* Required work: Reproduce the items verbatim, starting from the line containing "Task: Select the IntelliJ IDEA license entry" and ending with the line containing "Action: point(379,347)", with both of those lines included.
** start Data provided **
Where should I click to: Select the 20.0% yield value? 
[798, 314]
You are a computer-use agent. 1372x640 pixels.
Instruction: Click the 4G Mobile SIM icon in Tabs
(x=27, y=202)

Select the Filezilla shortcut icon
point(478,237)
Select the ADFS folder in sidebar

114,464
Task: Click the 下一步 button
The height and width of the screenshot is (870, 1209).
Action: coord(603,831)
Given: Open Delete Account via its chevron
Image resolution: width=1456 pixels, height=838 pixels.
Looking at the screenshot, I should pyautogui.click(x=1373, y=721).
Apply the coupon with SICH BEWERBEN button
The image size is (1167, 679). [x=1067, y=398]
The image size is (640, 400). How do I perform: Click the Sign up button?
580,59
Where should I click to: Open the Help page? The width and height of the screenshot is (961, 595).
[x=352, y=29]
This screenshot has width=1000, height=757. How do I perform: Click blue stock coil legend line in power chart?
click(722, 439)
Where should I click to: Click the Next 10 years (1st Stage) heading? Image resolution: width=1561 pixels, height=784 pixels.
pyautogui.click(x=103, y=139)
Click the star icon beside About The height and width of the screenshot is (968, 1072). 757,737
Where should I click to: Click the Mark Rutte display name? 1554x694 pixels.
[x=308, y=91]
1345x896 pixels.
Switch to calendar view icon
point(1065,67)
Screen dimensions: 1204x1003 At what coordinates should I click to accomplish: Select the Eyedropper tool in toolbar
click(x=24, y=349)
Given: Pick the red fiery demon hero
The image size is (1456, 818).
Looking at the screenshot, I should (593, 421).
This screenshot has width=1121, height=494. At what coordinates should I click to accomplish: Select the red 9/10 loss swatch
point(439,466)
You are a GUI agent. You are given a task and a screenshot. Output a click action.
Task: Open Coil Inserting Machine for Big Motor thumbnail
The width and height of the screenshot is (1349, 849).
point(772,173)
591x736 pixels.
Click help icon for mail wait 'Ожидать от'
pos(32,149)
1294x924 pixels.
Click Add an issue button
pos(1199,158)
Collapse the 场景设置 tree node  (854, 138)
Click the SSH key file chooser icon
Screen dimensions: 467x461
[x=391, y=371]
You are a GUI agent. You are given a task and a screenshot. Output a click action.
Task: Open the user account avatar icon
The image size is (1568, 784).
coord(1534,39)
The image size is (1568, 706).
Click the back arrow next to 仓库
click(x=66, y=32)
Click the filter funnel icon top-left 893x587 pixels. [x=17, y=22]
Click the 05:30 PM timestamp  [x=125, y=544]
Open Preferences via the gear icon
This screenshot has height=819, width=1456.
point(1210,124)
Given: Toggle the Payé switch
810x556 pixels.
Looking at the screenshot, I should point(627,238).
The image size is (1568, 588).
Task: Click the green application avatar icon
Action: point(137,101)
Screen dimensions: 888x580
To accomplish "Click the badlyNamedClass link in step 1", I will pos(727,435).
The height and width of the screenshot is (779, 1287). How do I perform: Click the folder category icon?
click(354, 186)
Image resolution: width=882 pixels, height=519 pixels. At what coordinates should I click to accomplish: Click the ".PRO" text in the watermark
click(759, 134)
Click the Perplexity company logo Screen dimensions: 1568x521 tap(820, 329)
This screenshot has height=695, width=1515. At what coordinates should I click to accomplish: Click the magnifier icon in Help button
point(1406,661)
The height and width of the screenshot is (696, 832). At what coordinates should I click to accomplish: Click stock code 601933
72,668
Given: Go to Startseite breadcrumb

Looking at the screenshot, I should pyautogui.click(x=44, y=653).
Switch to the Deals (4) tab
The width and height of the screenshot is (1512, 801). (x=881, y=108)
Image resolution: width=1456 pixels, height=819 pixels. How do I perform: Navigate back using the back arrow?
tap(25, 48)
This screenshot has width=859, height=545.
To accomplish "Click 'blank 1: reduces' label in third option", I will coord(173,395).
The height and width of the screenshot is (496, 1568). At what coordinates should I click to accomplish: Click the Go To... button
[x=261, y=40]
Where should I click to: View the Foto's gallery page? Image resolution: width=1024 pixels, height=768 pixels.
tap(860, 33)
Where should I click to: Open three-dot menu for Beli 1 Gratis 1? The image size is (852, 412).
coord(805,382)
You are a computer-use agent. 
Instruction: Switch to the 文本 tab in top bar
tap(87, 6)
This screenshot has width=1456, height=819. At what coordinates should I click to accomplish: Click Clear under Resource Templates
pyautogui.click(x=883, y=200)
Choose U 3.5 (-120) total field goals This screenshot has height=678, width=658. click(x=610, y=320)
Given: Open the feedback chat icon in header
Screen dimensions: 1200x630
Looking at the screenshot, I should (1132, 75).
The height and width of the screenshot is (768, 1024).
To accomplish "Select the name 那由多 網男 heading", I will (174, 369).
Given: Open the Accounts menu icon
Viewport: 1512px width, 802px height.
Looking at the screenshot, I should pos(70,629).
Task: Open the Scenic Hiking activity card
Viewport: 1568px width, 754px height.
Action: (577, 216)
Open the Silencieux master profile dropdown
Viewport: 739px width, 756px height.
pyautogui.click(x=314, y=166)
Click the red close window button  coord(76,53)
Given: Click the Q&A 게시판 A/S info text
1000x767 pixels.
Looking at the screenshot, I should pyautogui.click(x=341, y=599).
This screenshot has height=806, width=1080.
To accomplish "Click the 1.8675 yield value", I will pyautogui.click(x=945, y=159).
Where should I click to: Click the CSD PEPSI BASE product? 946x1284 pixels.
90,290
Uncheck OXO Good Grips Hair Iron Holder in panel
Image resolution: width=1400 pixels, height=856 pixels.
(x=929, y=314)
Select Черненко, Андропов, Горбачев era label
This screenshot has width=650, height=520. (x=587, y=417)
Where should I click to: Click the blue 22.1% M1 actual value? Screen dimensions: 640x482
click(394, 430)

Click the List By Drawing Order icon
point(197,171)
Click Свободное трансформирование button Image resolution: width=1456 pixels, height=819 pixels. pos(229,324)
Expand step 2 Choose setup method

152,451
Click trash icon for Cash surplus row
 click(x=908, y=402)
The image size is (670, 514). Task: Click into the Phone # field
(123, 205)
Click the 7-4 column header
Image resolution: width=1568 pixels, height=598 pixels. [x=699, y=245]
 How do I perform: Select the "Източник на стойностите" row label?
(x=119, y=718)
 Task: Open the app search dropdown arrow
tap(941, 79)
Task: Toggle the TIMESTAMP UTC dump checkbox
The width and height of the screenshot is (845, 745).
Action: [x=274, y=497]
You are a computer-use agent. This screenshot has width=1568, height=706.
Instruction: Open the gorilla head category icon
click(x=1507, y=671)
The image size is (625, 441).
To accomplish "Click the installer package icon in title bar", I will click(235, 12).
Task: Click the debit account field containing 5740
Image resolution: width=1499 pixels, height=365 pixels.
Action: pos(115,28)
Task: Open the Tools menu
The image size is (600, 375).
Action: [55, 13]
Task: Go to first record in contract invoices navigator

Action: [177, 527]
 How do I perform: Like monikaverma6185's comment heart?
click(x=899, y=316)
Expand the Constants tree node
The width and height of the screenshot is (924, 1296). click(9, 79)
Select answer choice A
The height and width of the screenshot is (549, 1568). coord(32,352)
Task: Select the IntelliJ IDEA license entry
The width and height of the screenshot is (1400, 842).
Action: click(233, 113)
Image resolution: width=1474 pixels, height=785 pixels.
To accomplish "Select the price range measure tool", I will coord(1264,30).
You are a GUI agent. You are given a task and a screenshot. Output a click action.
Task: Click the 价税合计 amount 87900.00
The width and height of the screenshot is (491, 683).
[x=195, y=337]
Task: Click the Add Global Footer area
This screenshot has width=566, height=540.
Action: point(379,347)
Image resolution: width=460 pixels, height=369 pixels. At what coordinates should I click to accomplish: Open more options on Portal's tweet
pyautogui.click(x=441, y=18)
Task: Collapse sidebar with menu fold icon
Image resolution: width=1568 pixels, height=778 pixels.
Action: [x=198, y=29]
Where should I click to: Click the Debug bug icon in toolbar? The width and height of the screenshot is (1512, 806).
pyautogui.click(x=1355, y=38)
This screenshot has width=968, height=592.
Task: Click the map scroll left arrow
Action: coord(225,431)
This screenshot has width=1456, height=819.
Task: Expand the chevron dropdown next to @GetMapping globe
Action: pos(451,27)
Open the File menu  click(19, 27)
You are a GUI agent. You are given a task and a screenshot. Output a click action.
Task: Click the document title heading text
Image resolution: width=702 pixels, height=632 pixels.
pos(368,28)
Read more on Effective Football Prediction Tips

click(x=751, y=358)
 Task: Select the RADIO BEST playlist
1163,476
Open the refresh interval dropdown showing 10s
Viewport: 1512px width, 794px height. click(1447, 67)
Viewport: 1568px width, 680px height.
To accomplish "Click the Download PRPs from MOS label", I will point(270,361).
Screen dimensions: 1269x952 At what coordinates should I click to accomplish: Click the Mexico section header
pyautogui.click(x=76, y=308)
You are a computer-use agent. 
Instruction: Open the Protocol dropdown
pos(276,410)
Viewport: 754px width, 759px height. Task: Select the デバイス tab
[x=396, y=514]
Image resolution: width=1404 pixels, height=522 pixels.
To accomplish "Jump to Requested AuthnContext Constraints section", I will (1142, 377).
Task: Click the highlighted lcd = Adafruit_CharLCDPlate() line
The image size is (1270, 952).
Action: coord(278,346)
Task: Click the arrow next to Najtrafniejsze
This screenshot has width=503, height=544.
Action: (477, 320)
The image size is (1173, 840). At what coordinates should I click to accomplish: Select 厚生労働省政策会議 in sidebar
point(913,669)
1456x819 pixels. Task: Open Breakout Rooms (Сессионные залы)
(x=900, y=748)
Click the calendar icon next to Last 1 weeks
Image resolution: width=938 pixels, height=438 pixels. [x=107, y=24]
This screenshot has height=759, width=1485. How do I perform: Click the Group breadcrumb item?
** end Data provided **
* Reply:
Task: Select the IntelliJ IDEA license entry
The width and height of the screenshot is (1400, 842).
Action: click(233, 113)
Image resolution: width=1474 pixels, height=785 pixels.
To accomplish "Select the price range measure tool", I will coord(1264,30).
You are a GUI agent. You are given a task and a screenshot. Output a click action.
Task: Click the 价税合计 amount 87900.00
The width and height of the screenshot is (491, 683).
[x=195, y=337]
Task: Click the Add Global Footer area
This screenshot has width=566, height=540.
Action: point(379,347)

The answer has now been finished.